We are a global, patient-focused biotechnology company engaged in the discovery, development and commercialization of a diverse set of novel treatments for patients living with devastating rare and orphan diseases. We own exclusive global rights to three clinical programs that have the potential to address significant unmet needs, each with $500 million to $1 billion estimated global market opportunities.

Our lead product, migalastat HCl, or migalastat, is an orally administered small molecule that can be used as a monotherapy for Fabry disease, a Lysosomal Storage Disorder, or LSD. In May 2016, we announced that the European Commission had granted full approval for the oral small molecule pharmacological chaperone Galafold™  (migalastat) as a first-line therapy for long-term treatment of adults and adolescents aged 16 years and older with a confirmed diagnosis of Fabry disease (alpha-galactosidase A deficiency) and who have an amenable mutation. The approved label includes 313 Fabry-causing mutations, which represent up to half of all patients with Fabry disease. We commenced commercial shipments of Galafold in the European Union, or the EU, in the second quarter of 2016 and recognized net product sales of $2.1 million in the third quarter of 2016. On November 28, 2016, we announced our U.S. Regulatory Pathway for migalastat for Fabry disease.

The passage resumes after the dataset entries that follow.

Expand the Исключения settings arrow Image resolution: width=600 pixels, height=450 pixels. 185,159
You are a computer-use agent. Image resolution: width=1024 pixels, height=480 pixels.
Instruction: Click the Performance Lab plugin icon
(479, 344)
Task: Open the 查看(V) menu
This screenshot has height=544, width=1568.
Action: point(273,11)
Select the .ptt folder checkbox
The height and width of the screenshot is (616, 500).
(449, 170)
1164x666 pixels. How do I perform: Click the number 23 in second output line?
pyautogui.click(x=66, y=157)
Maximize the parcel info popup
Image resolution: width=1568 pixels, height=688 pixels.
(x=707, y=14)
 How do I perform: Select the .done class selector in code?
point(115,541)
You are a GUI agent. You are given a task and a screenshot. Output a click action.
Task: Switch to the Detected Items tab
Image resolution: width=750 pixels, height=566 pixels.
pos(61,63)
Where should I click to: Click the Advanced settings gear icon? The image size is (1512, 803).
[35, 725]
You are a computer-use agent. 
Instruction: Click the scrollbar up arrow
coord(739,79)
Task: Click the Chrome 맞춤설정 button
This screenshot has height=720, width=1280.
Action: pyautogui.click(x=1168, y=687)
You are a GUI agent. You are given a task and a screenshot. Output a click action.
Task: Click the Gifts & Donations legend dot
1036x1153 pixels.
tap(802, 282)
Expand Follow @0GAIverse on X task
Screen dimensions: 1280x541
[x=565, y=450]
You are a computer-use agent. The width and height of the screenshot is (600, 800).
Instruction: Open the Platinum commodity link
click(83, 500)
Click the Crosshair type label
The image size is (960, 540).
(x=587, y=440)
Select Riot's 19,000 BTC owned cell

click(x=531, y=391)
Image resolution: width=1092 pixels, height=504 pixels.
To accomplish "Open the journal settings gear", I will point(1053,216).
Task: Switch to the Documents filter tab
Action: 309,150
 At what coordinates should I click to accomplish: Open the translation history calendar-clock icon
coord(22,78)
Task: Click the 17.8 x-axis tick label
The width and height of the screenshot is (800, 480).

We are also in Phase 3 clinical development of a novel topical medicine, SD-101 (allantoin 6%), for the treatment of the genetic connective tissue disorder Epidermolysis Bullosa, for which no other pharmacological therapies are currently approved. We have also initiated a Phase 1/2 clinical study in patients with Pompe disease, another LSD, to investigate our novel treatment paradigm that consists of ATB200, a uniquely engineered recombinant human acid alpha-glucosidase, or rhGAA, enzyme with an optimized carbohydrate structure to enhance uptake, co-administered with a pharmacological chaperone, AT2221, to improve activity and stability. Leveraging our biologics capabilities and platform technologies, we are also investigating preclinical and discovery programs in other rare and devastating diseases including cyclin-dependent kinase-like 5, or CDKL5, deficiency. We believe that our platform technologies and our advanced product pipeline uniquely position us at the forefront of developing therapies to potentially address significant unmet needs for devastating rare and orphan diseases.

On a regular basis we consider potential collaborations, alliances, and other business development opportunities to enhance our strategic plan to develop and provide therapies to patients living with rare and orphan diseases and support our continued expansion as a commercial biotechnology company. We are currently exploring opportunities for licensing migalastat to further enhance the development of the product in markets around the world.

We expect that the anticipated proceeds from this offering combined with existing cash will be sufficient to fund our operations into 2019.